James E. Veale, CPA, MBT October 28, 2020 at 2:15 am

In his 10/22/2020 RMD article, Chris writes: “Sending the survey out to thousands of financial planners, the organizers of the survey received over 500 responses….” In quoting the head of the Academy, Chris writes: “’Of those results, we got about 350 that were completely comprehensive. Every question [was] answered….'”

Nothing more was stated in the article about the survey process showing that the survey results are statistically valid. Such a low response rate generally means that the results are not reliable and most likely biased.

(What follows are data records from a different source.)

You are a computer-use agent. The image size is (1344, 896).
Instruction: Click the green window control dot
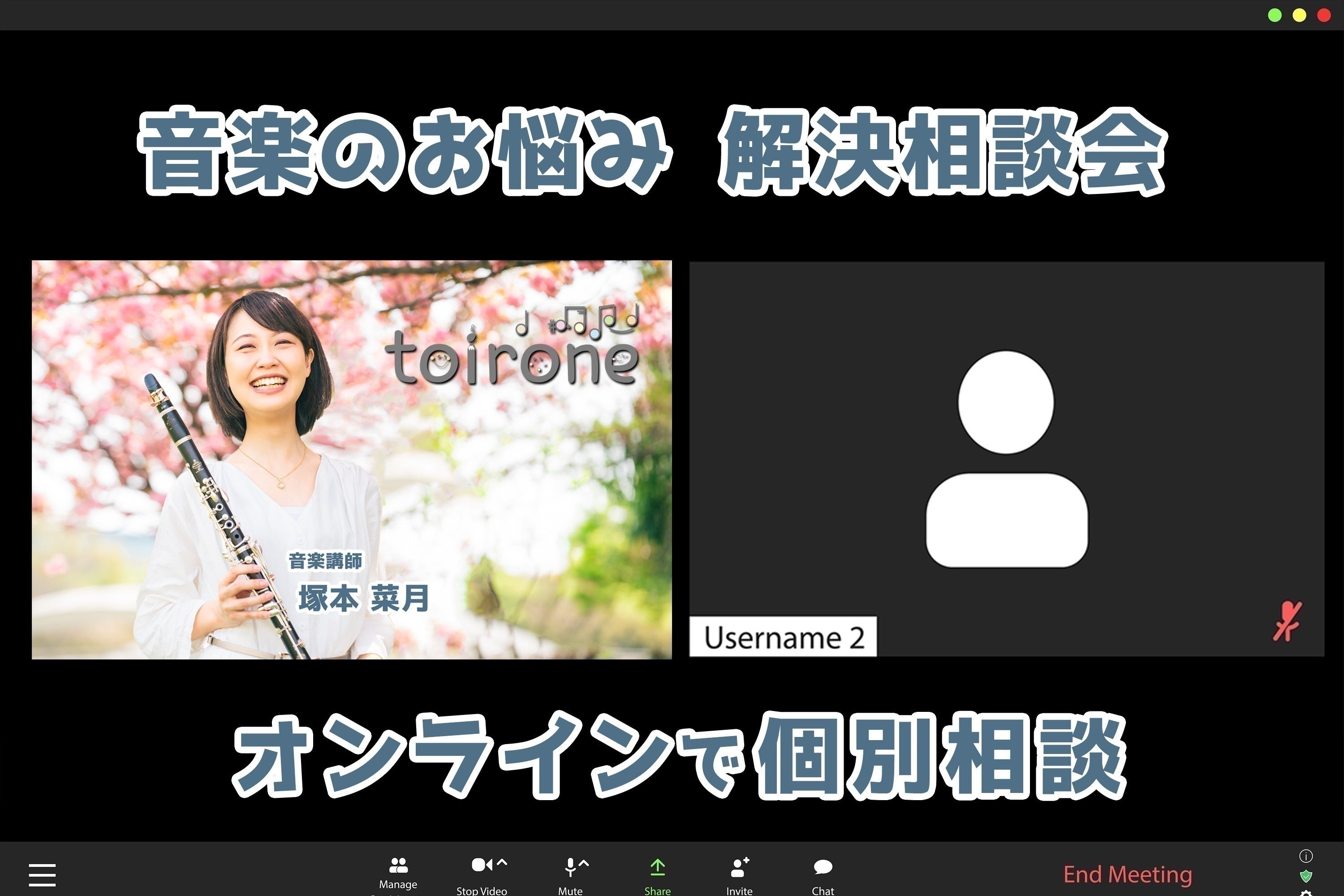1275,15
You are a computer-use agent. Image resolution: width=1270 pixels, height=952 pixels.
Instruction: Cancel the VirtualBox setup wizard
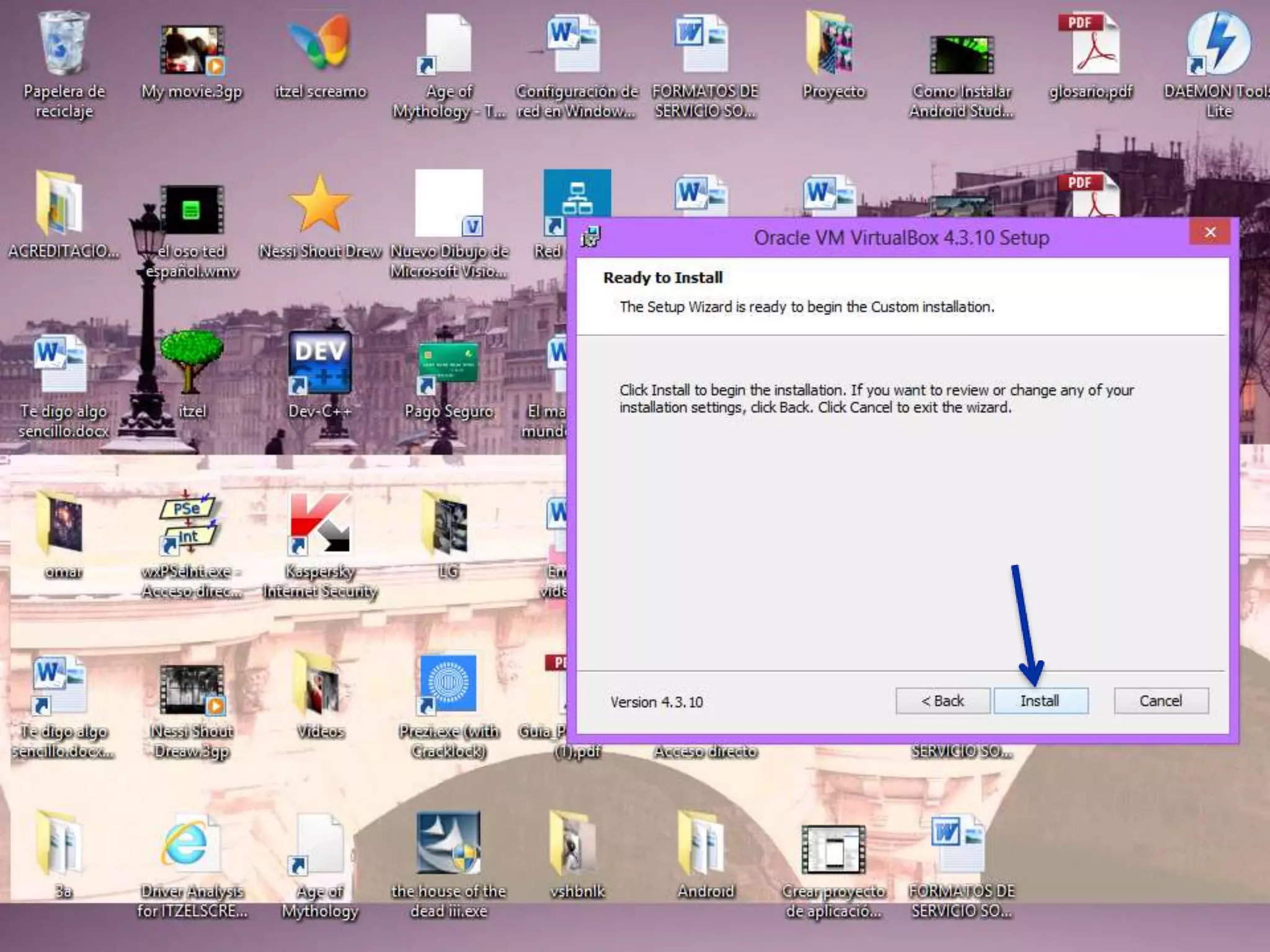(x=1160, y=701)
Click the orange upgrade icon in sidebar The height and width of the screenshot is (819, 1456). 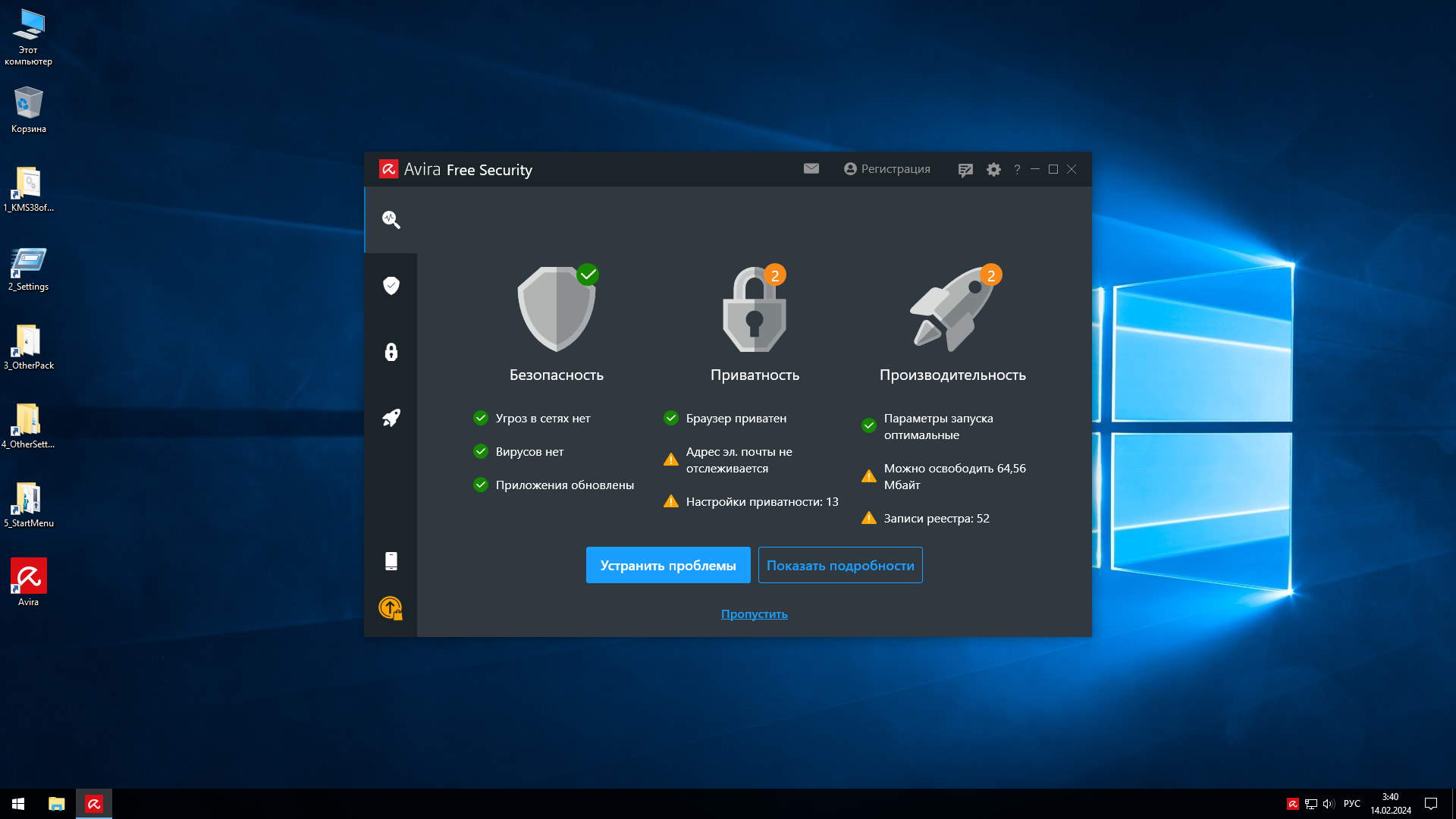tap(391, 607)
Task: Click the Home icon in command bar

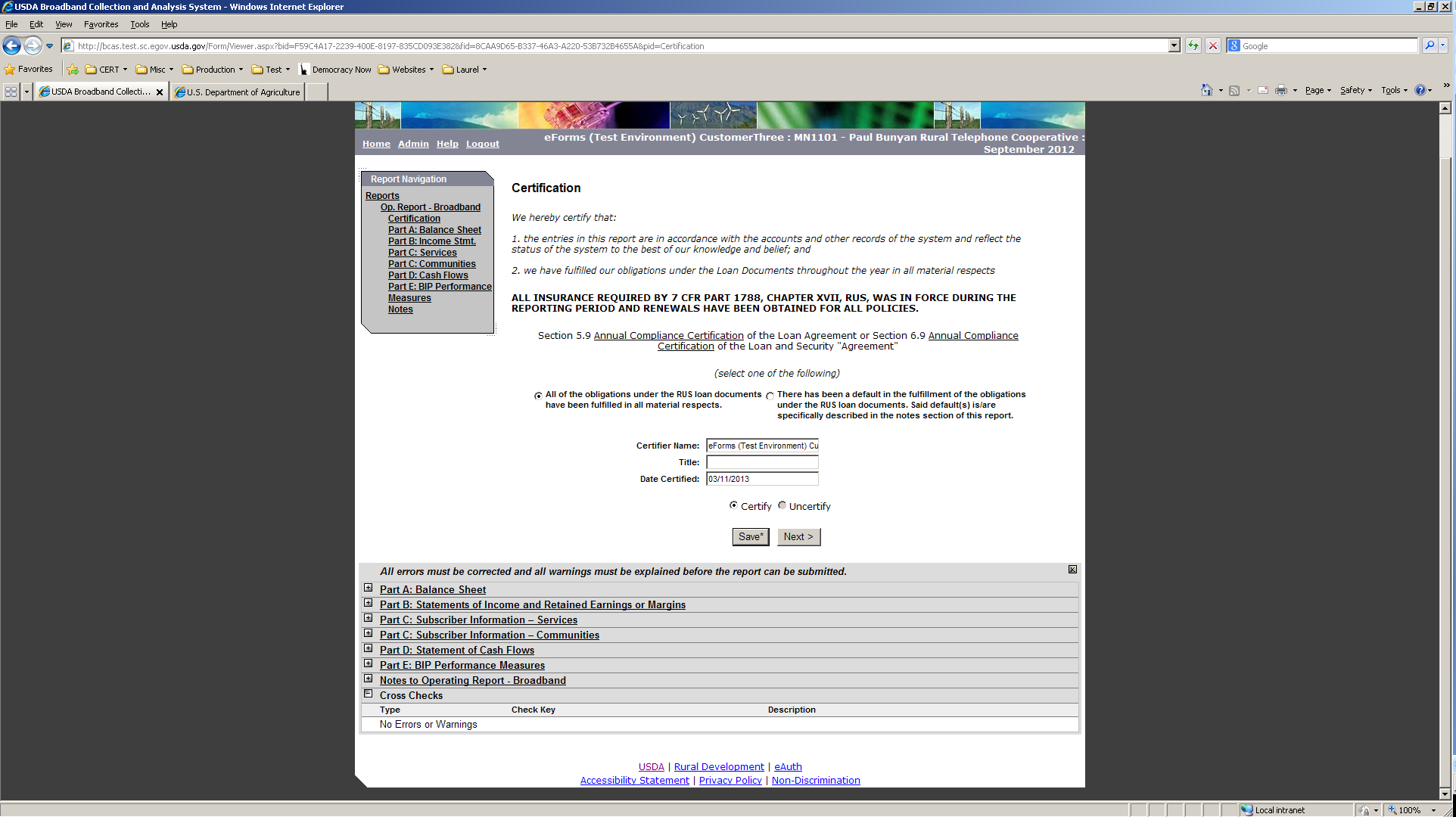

At the start of the article Chris claims: “The Academy for Home Equity in Financial Planning at the University of Illinois Urbana-Champaign (UIUC) recently conducted a survey of financial planners….” Yet the head of the Academy is quoted as saying: “‘The very first thing we measured is [the professions of respondents]: insurance agent, broker dealer, etc….'” What was the Academy measuring? Further, an insurance agent is an individual salesperson while a broker dealer is a firm normally including securities registrants and many times insurance salespeople. That is like comparing an atom to a molecule; it is odd at best.

The only thing that can be said about the survey is that the results represent anecdotal data which lacked sufficient controls and responses to be considered statistically valid. The survey results while interesting are not meaningful but may indicate some unreliable trend information.

What hampers surveys like this from achieving statistical validity are 1) the incredible amount of work needed to achieve that level of confidence and 2) their high costs. Unfortunately the information in the article will be treated as having achieved a superior level of reliability even though it has not.